Pino Bova ha esaltato l'importanza del libro di Pace, nell'ottica di una necessaria riscoperta e valorizzazione di Repaci e di tutti gli altri grandi uomini di cultura palmesi e calabresi, soprattutto nelle scuole e tra le nuove generazioni.

Ha fatto seguito la relazione critica di Arcangelo Badolati, giornalista di Gazzetta del Sud e scrittore. Un lungo intervento, emotivamente pregnante, pieno di appassionati toni alti e giri armonici sull'opera di Pace e sulla figura di Repaci, della sua vita e dei suoi scritti, seguito dal numerosissimo pubblico affascinato dalle capacità espressive e dallaprofondità con cui Badolati ha lungamente intrattenuto l'uditorio.riscuotendo applausi unanimi soprattutto quando ha ricordato il desiderio di Repaci di riposare nella grotta alla Pietrosa. Alla fine, una vera ovazione per un intervento che si spera possa essere trascritto per essere diffuso.

Infine le conclusioni di Natale Pace, i ringraziamenti a tutti coloro che hanno consentito la nascita di Mio Caro Leonida, l'ex Sindaco Barone e l'attuale Ranuccio e l'editore Walter Pellegrini, ma anche a Don Silvio Mesiti, Arcangelo Badolati, Pino Bova e Rocco Militano. Pace ha raccontato il suo lungo lavoro di approfondimento dei contenuti dell'opera, Ha insistito nel chiedere che si realizzi la tomba alla Pietrosa dove portare il garofano rosso il giorno dei morti ed ha ripreso l'intervento dei Pino Bova nella parte in cui auspica che la scuola calabrese faccia propri questi impegni.

"I piani didattici delle scuole del centro nord non promuovono la conoscenza dei nostri scrittori, e si può anche capire. Ma in Calabria? Nelle antologie, a parte qualche rara presenza di Alvaro sono totalmente dimenticati Repaci, Strati, Crupi, Altomonte, Oliva, Zappone, Calogero e tanti, tanti altri.
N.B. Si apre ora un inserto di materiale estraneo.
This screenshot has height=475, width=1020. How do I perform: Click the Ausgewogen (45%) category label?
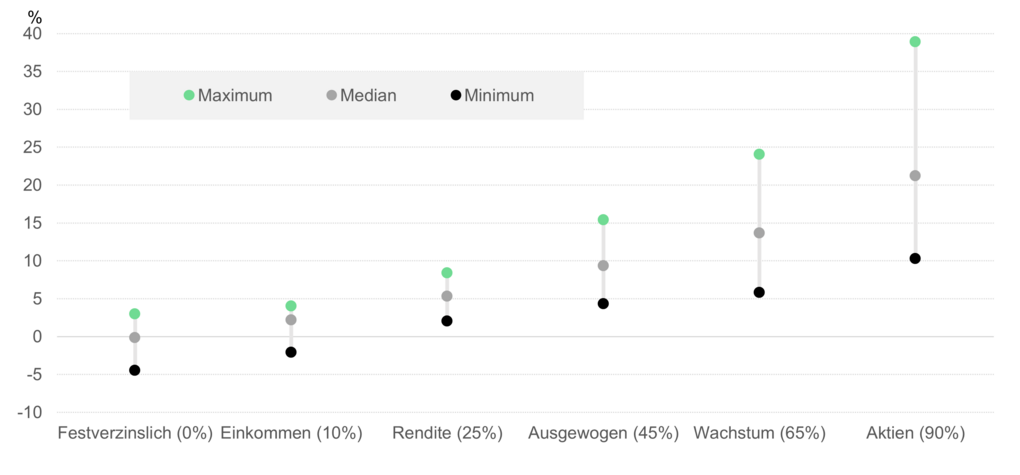[603, 433]
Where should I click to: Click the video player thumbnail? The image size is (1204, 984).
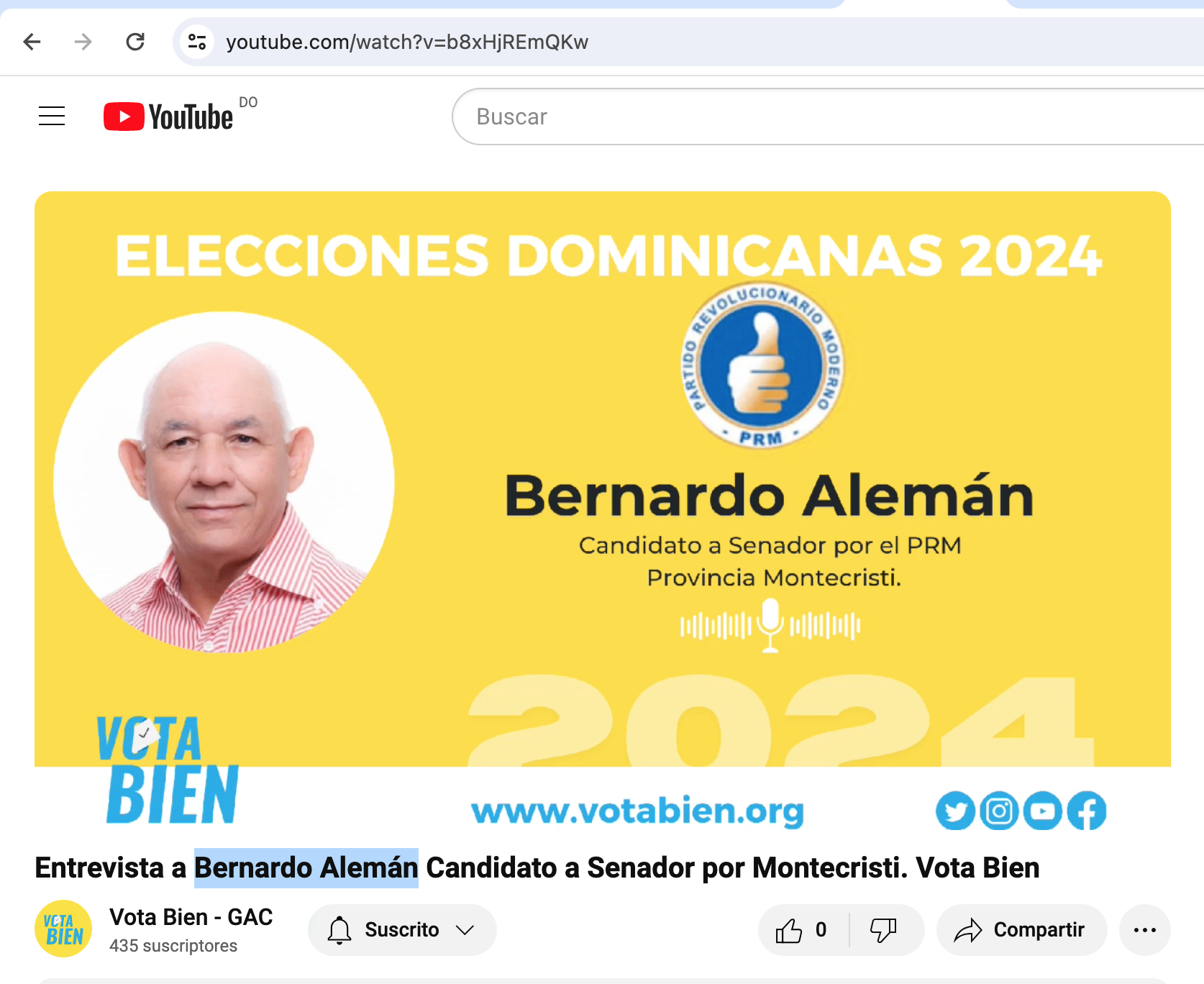coord(603,479)
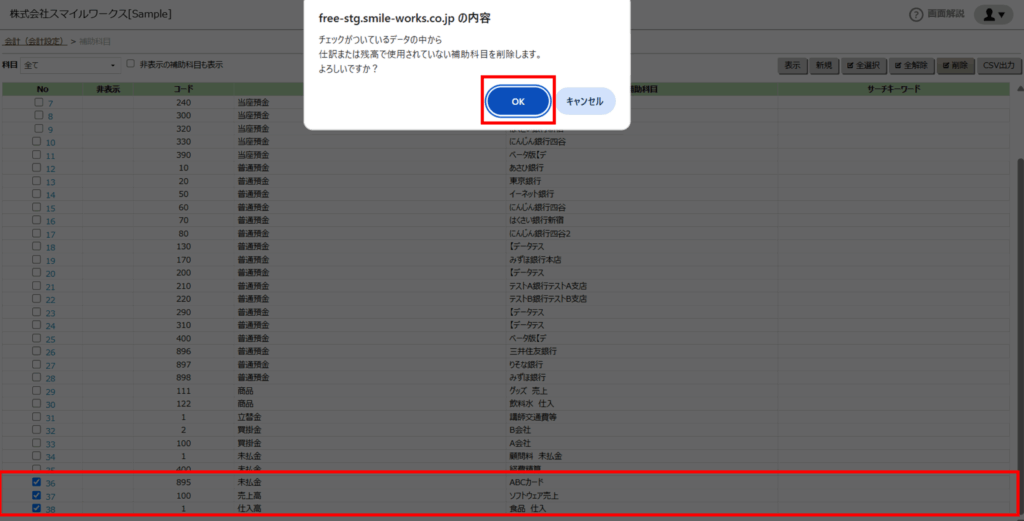
Task: Click the 画面解説 help question mark icon
Action: pos(915,14)
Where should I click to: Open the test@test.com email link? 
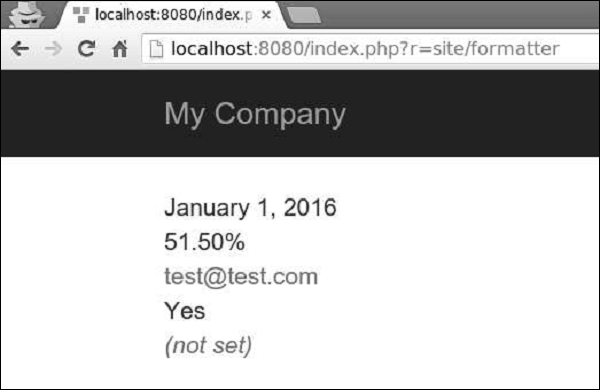[x=241, y=276]
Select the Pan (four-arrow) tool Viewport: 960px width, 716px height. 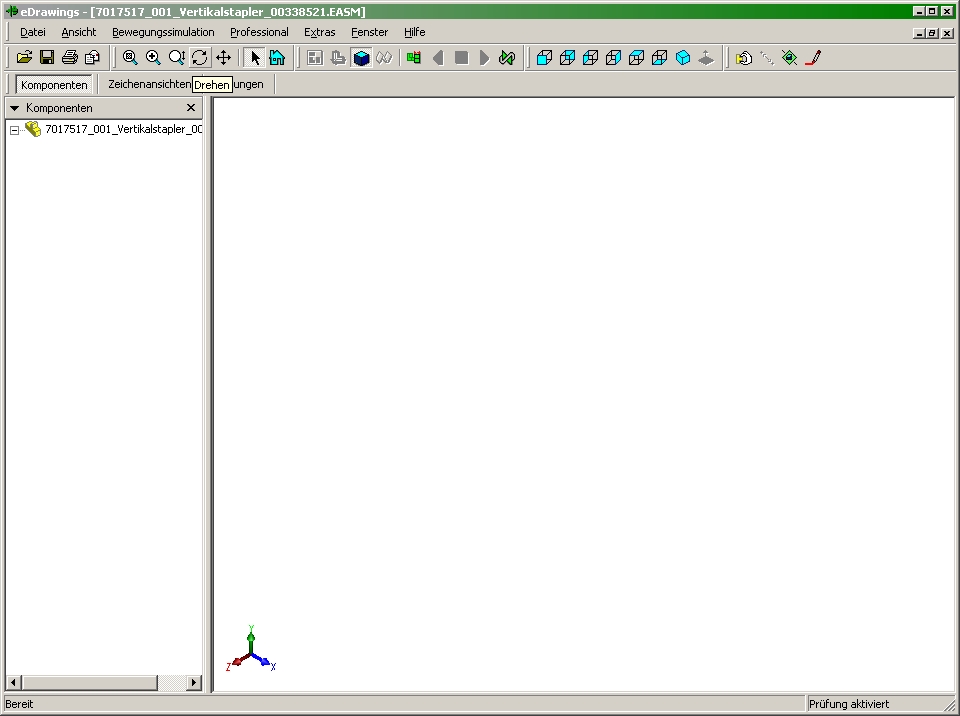tap(223, 58)
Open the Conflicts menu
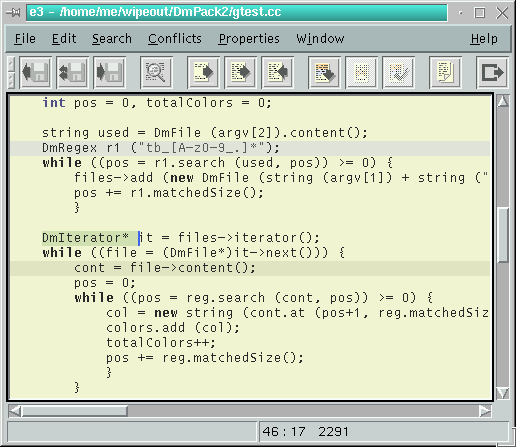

Se mi viene chiesto sono disponibile ad andare nelle scuole e raccontare Repaci ai ragazzi, a raccontare di un intellettuale che ha narrato la Calabria e la sua voglia di riscatto."

In replica finale, dopo il dibattito Militano ha ribadito la possibilità ancora di ottenere il finanziamento regionale per la realizzazione del Mausoleo alla Grotta della Pietrosa solo che l'Amministrazione trovi la volontà politica di accettarlo.